Extremely Low Birth Weight Infant Survival. Outcomes of observation studies were pooled, then referenced to the Table 2 epochs to allow visual evaluation the association of changes in survival over time with the innovations. The regression lines for each gestational age 23 through 26 weeks suggest that survival has improved over time. Using the 50% survival rate standard (black dashed line), the figure suggests that viability has improved from approximately 25–26 weeks in the 1990s to between 23–24 weeks by the mid-2000s. Graphic drawn from data in references (20–43).

Figure 6

The percentage of extremely premature infants who are spared from various morbidities.
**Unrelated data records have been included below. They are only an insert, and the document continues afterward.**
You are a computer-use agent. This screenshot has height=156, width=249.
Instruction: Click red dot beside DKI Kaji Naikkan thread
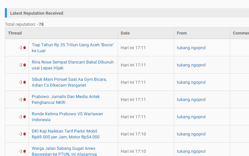pyautogui.click(x=25, y=134)
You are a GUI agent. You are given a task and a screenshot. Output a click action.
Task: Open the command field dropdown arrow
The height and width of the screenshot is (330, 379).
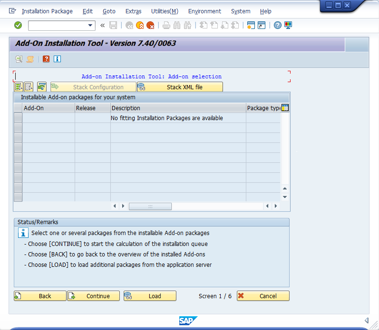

The figure represents the cumulative short-term outcome scale at the time of discharge for admitted infants with a gestational age (GA) of 24 to 26 weeks. At the time of hospital discharge, approximately 50% of infants born at 25 weeks GA leave the hospital without any major neurologic disability versus only 20% of infants born at 24 weeks. Figure modified with permission from Vanhaesebrouck P et al. Pediatrics 2004;114:663–675 (34).

Figure 7

Normal Development of the Lung. The five stages of normal development of the lung; weeks 0 to 6 of gestation comprise the embryonic period, weeks 6 to 16 the pseudoglandular period, weeks 16 to 24 the canalicular period, and weeks 24 to term (40 weeks) the saccular period. Pulmonary circulation develops in parallel with lung development (115).

Figure 8

Vascular endothelial growth factor (VEGF) signaling in the pathogenesis of neonatal pulmonary vascular disease. Blood vessels in the lung actively promote alveolar growth during development. VEGF contributes to normal lung development and early disruption leads to structural abnormalities. Lung angiogenesis promotes lung development (51).

Figure 9

Tracking of Forced expiratory volume in 1 s (FEV₁) in normal and extremely low birth weight infants (with and without bronchopulmonary dysplasia [BPD]) into early adulthood. FEV₁ in preterm-born subjects, including subjects with BPD and without BPD, compared to subjects born at term (62).

Figure 10

Normal Brain Growth. Brain weight from 20 to 40 (term) gestational weeks is expressed as a percent of term brain weight. For example, at 34 gestational weeks, the overall brain weight is 65% of term weight (70).

Figure 11

Normal Cerebellar Growth. Note that cerebellar volume as a function of gestational age reveals the dramatic increase between 24 to 40 weeks’ gestation (71).

Figure 12

Bayley Developmental Index. The Bayley score is a developmental test based on a play behavioral examination. The raw score is converted to a scale, which in turn can be referenced to normalized values. The pink shaded area represents the normal range (between 84–115). Scores below the red dashed line, at 70, indicate severe developmental disability, while scores above the green line indicate superior performance. When Bayley scores are used to quantify developmental outcomes, the point estimate, or effect size, is represented by the mean score ± standard deviation, or alternatively, the proportion of infants who score below a score of 70 can be used as the metric. Graphic drawn from data of Hack M. et al. Pediatrics 1996; 98: 931–937 (21).